Но человек правильно понял свою задачу носителя и хранителя редкой, а точнее, единственной в своем роде драгоценности. Он смолоду образовал свой голос, поставил его, настроил свой музыкальный инструмент. Он обогатил природный дар воспитанием в себе прекрасного музыкального вкуса и приобретением большой музыкальной культуры. Наконец, он понял, что все – и жест, и манеры, и внешний вид, и поведение в человеческом общежитии – все это тоже есть лишь прикладное к единственному и главному и может быть либо оправой, еще больше украшающей редкий алмаз, либо мусором и грязью, мешающими видеть его во всей чистоте и блеске.
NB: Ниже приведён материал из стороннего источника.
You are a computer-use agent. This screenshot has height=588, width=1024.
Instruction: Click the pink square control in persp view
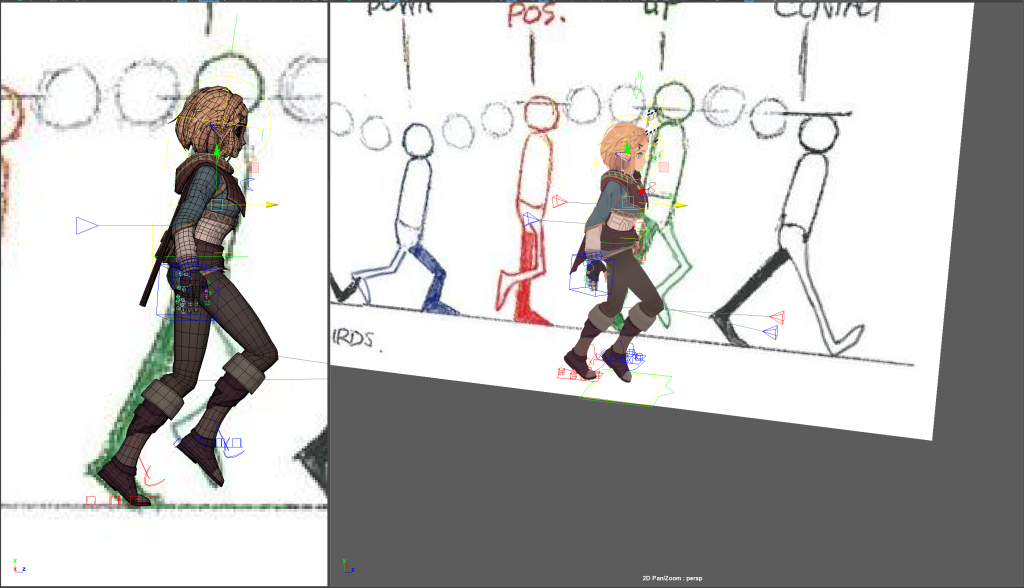tap(663, 168)
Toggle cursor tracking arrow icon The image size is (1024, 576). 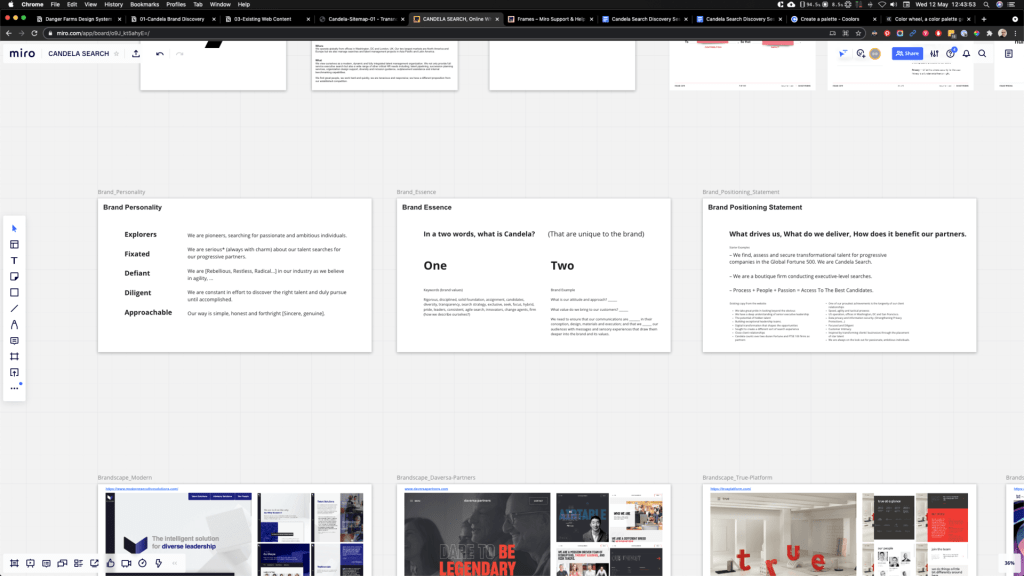[x=844, y=54]
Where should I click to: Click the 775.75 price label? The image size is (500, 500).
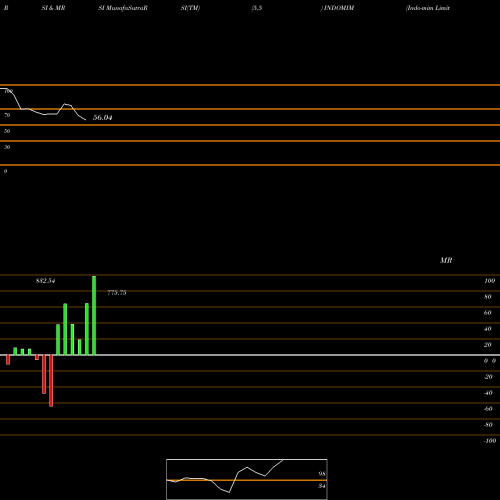coord(117,293)
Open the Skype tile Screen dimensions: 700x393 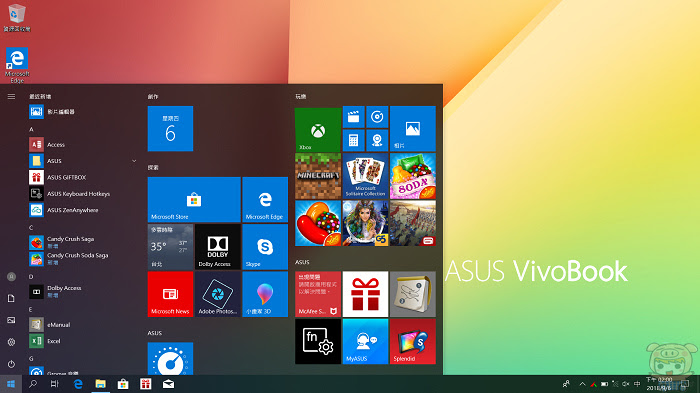pos(265,247)
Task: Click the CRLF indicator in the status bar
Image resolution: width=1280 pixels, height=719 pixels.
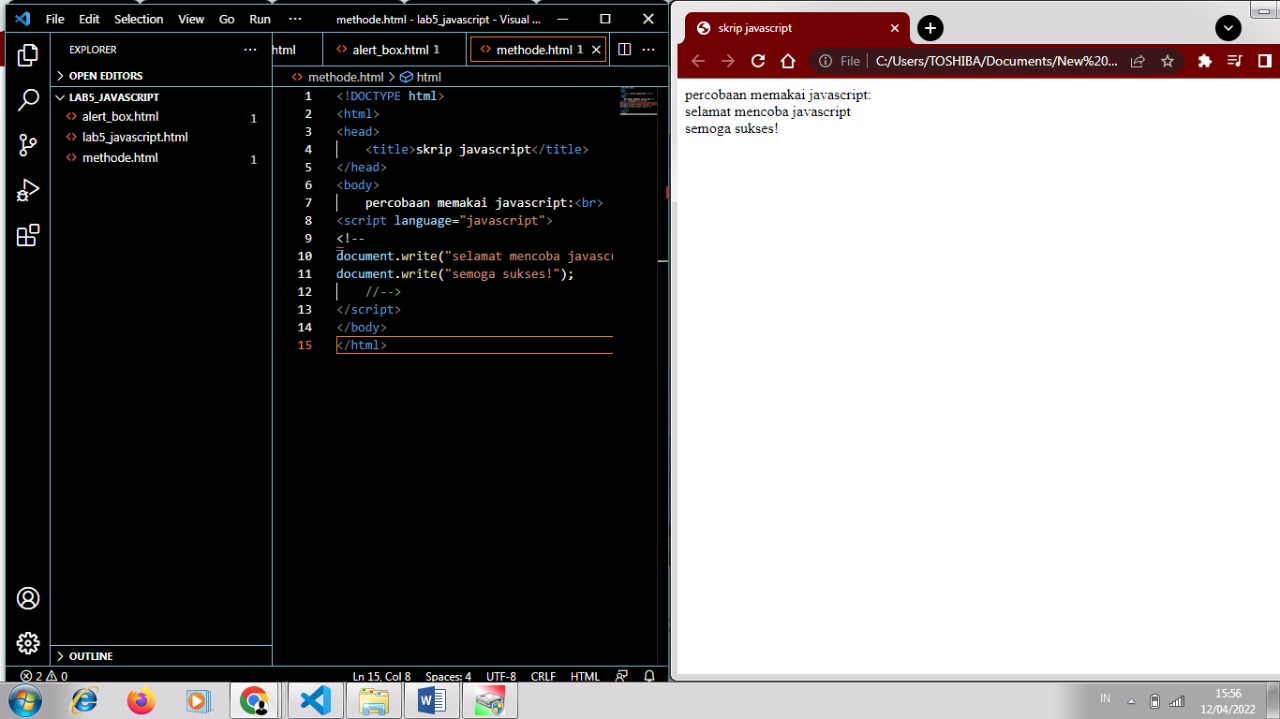Action: (542, 676)
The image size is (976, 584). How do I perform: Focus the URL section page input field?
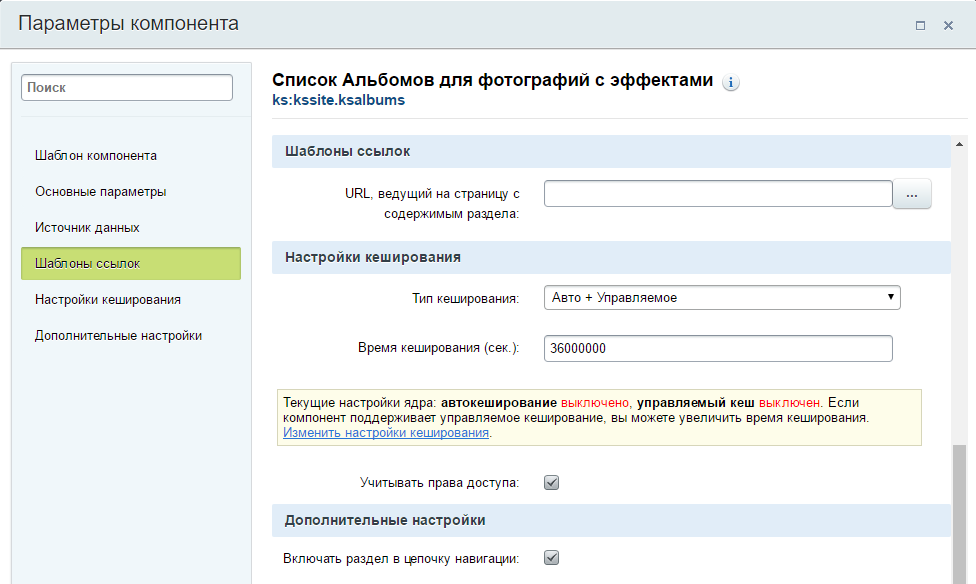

Я вижу талантливого поэта (тогда ему не было еще пятидесяти, а теперь его давно нет в живых), который в восемь утра дрожащими руками наливал себе полный стакан водки и выпивал его натощак, и сознание туманилось, а душа (инструмент, данный ему) становилась пустынной и липкой, а мозг (инструмент, данный ему) превращался в мыло самого низкого качества.
Я вижу превосходного драматического актера, которому играть бы еще да играть, а он не может зашнуровать ботинок, потому что нагнуться мешает безответственно раскормленный живот.
Я вижу талантливых молодых ребят: Володю Морозова, Диму Блынского, Ваню Харабарова, Колю Анциферова, которые все теперь лежат в земле сырой единственно потому, что не поняли вовремя своей роли носителей редкого дара, находящегося по некоторой случайности в их распоряжении, но являвшегося не только их достоянием.
– Подожди, подожди! – скажут со всех сторон. – Уж будто?.. Уж мы-то знаем… вспомни…
Я и сам знаю, что я не ангел. Но тем более могу ли я не уважать восторженным уважением семидесятилетнего, седовласого человека, содержащего свой музыкальный инструмент, свой дар в полной сохранности, в прекрасном состоянии, во всегдашней готовности, в безукоризненном порядке?
Мы должны ехать осматривать древности Новгорода и окрестностей. Да, суетливо мы собрались ровно в девять. Хотя все равно некоторые «тянулись» и присоединялись к нам с опозданием, но с каким-то суетливым опозданием. Мы одеты все кое-как (не концерт же сейчас), мы нервничаем и ругаем семидесятилетнего старика за то, что он опаздывает и тем самым как бы не уважает нас. Но я его все равно уважаю. И когда он появляется, высокий, подтянутый, красивый, вежливый, не повышающий ни при каких обстоятельствах своего голоса, в ослепительно белой рубашке, в изысканной «бабочке», безукоризненный, одним словом, во всех отношениях, я понимаю, во-первых, что и он уважает себя, а вернее, тот дар, который носит в себе, и то имя, которое существует уже как бы отдельно от него как такового; я понимаю, во-вторых, что он уважает тех людей, которые будут видеть его на улицах Новгорода. И все мы в своих безгалстучных разноцветных рубашках с расстегнутыми воротниками, с пиджаками и куртками «на руке», в ботинках, чищенных в последний раз еще в Москве (а кое-кто даже и не побрился!), кажемся приготовишками рядом с мэтром, плебеями, челядью, уличной толпой. И поделом нам! И вот образец, к которому надо присмотреться, если еще не поздно тебе присмотреться. Да, конечно, демократизм. Но как же быть в исключительных случаях? Неужели идти на поводу у этого самого демократизма?